Lêmure-de-cauda-anelada: características, comportamento e habitat

28 Julho, 2020
O lêmure-de-cauda-anelada é uma espécie muito popular. Esse animal de Madagascar é uma espécie que se comunica através do olfato de uma maneira incrível.
 

O lêmure-de-cauda-anelada, sem dúvida, é o mais conhecido dentre esses primatas endêmicos de Madagascar. Embora existam mais de 100 espécies de lêmures, todos nós conhecemos esses simpáticos animais ​​por meio dessa espécie, de modo que ela é uma das mais estudadas e da qual mais conhecemos curiosidades.

Características do lêmure-de-cauda-anelada

Dentro de um grupo tão extenso de primatas, no qual encontramos alguns animais minúsculos, como, por exemplo, os lêmures-ratos, o lêmure-de-cauda-anelada é um dos maiores, já que atinge o peso de dois quilos, embora ainda esteja longe dos lêmures gigantes, que foram extintos há relativamente pouco tempo.

O lêmure-de-cauda-anelada tem um rinário, uma característica que ele compartilha com os outros lêmures: embora a maioria dos primatas tenha rostos achatados e muito diferenciados, o lêmure-de-cauda-anelada e o restante desses animais têm um focinho alongado, que lembra mais o de animais como as raposas.

Eles têm uma pelagem acinzentada com tons de marrom, que ficam brancos na barriga e no rosto, onde há uma máscara que enfeita os olhos alaranjados desses animais.
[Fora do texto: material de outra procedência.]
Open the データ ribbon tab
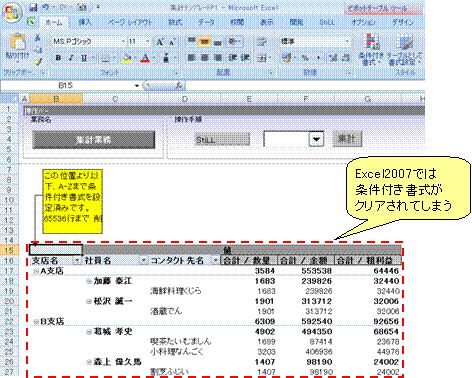The height and width of the screenshot is (378, 472). click(206, 22)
Seu traço mais característico é sua cauda, ​​que dá nome à espécie e é branca com 12-13 anéis pretos.

Lêmure-de-cauda-anelada
 

Uma curiosidade é sua dentição: muitas pessoas pensam que esses animais são engraçados, mas eles têm caninos grandes com os quais podem causar muito estrago. Além disso, os incisivos da mandíbula são como um pente e, de fato, eles são conhecidos como pente dental, ajudando na catação em outros indivíduos.

Comportamento do lêmure-de-cauda-anelada

A estranha aparência do lêmure-de-cauda-anelada, especialmente em relação ao seu focinho, tem uma explicação: esses animais dificilmente usam expressões faciais para se comunicar, portanto, não precisam de um rosto tão reconhecível. No entanto, eles se comunicam através do olfato: podem secretar mais de 300 substâncias químicas através de diferentes glândulas.

Graças às glândulas que os lêmures possuem em lugares como o antebraço, esses animais têm uma comunicação muito complexa, e é por isso que podemos vê-los se esfregando contra árvores e pedras para deixar seu cheiro. De fato, verificou-se que esses animais podem literalmente sentir o cheiro da fraqueza quando há uma mudança de odor por estarem feridos, por exemplo.

O lêmure-de-cauda-anelada é um primata onívoro, que consome frutas e folhas de árvores como o tamarindo. Porém, durante a estação seca, ele se torna bastante oportunista e pode consumir teias de aranha, larvas, insetos e pequenos vertebrados.

Esses animais podem ser presas principalmente de aves de rapina e da fossa, embora também tenha sido observado que jiboias, civetas ou até mesmo cães e gatos podem atacá-los.

 

São animais diurnos e, dentre os lêmures, são um dos mais terrestres: passam um terço do dia no chão, principalmente quando precisam se deslocar em grupos de tamanhos variados, contendo entre 6 e 30 indivíduos, embora geralmente tenham de 13 a 15 e um território que abrange entre 6 e 35 hectares. Esses grupos são liderados por fêmeas, ou seja, estamos falando de uma espécie fortemente matriarcal.

Lêmure-de-cauda-anelada

Habitat e conservação

A história evolutiva dos lêmures em Madagascar é muito interessante, já que é uma fauna endêmica que só pode ser encontrada lá: o lêmure-de-cauda-anelada vive, mais especificamente, no sul de Madagascar, tanto em áreas montanhosas quanto em florestas variadas.

Esses habitats estão fortemente ameaçados pelo desmatamento, já que o corte de florestas para criar áreas de pastagem é frequente em Madagascar, muitas vezes através de incêndios criminosos.

Além disso, esses animais estão ameaçados não apenas pelo desmatamento, mas também pelo tráfico ilegal de espécies e pela caça. Por fim, as secas estão se tornando cada vez mais fortes por causa das mudanças climáticas, que causam uma mortalidade enorme em uma espécie que, embora comum em cativeiro, ainda tem um futuro incerto na natureza.

 
  • Budnitz, N., & Dainis, K. (1975). Lemur catta: ecology and behavior. In Lemur biology (pp. 219-235). Springer, Boston, MA.